There was also a steady stream of shitty but awesome old B-movies whose copyrights had expired and slipped into the public domain, like the then-obscure "Reefer Madness" and "Bela Lugosi Meets a Brooklyn Gorilla."
But "The Terror of Tiny Town" really captured my attention—thanks mostly to the little people, of course, but also to my dad's own collection of virtually unwatchable movies.
You see, like every other kid from his era, my dad had grown up on a steady diet of Roy Rogers and Gene Autry flicks on early television, and by the 80's had started collecting them on VHS, watching them every chance he could get.
Now, I've always liked good westerns ("The Searchers", "The Wild Bunch", "Once Upon a Time in the West", etc.), and I genuinely tried to appreciate my dad's collection of B-grade shit shows, but after watching what amounted to the exact same terrible movie a hundred or so times I kind of gave up.

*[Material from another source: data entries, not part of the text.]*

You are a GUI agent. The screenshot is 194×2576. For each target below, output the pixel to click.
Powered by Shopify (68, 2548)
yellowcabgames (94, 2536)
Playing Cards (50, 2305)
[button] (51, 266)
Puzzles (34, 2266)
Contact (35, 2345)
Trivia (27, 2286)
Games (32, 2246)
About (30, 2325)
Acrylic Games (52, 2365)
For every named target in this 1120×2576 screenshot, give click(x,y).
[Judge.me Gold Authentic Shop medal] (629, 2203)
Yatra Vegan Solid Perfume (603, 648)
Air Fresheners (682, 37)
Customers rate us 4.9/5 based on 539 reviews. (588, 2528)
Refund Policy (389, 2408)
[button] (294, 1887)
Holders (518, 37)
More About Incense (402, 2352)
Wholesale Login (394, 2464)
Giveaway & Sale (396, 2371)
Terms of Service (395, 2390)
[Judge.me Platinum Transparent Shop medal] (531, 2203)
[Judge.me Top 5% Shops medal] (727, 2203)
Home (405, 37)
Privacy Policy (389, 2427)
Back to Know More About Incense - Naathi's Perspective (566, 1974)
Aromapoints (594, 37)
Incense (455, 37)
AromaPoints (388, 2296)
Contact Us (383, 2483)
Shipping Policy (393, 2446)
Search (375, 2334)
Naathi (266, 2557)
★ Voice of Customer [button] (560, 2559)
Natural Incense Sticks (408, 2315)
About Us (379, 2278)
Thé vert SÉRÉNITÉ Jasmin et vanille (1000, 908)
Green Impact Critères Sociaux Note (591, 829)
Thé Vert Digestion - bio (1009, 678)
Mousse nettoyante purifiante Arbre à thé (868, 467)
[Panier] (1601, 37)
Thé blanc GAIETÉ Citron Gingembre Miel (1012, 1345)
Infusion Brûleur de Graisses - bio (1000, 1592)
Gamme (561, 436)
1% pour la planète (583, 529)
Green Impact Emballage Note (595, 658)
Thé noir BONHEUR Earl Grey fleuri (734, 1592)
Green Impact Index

I felt a little bad about it (it's not like we ever really connected on much) but Jesus Christ these films were awful—and not a fun, MST3K sort of awful, but more like a soul-sucking "stuck at the terminal in a crowded commuter jet for six hours" sort of awful.
I don't recall my dad appreciating "The Terror of Tiny Town" quite as much as I did, but at least it was a musical western with cowboys and horses (or Shetland ponies, anyway) in it—which made it a bonding moment of some vague sort, even if he probably hated it as much as I hated his big stack of godawful Roy Rogers movies.
Anyway, Billy Curtis—who played the 4'2" singing cowboy Buck Lawson in "The Terror of Tiny Town" and who actually came to Hollywood as part of a professional wrestling show—went on to a long career in movies as an actor and stuntman and later co-starred with Clint Eastwood years later in the genuinely disturbing slightly-supernatural western "High Plains Drifter", while he and much of the rest of the cast went on to play Munchkins in "The Wizard of Oz" the following year.
Curtis, who would have proudly described himself as always sticking up for the little guy, also led a well-publicized fight to force the Screen Actors Guild to accept dwarfs as full voting members in 1970.
But you wouldn't expect any less from a heroic singing cowboy, would you?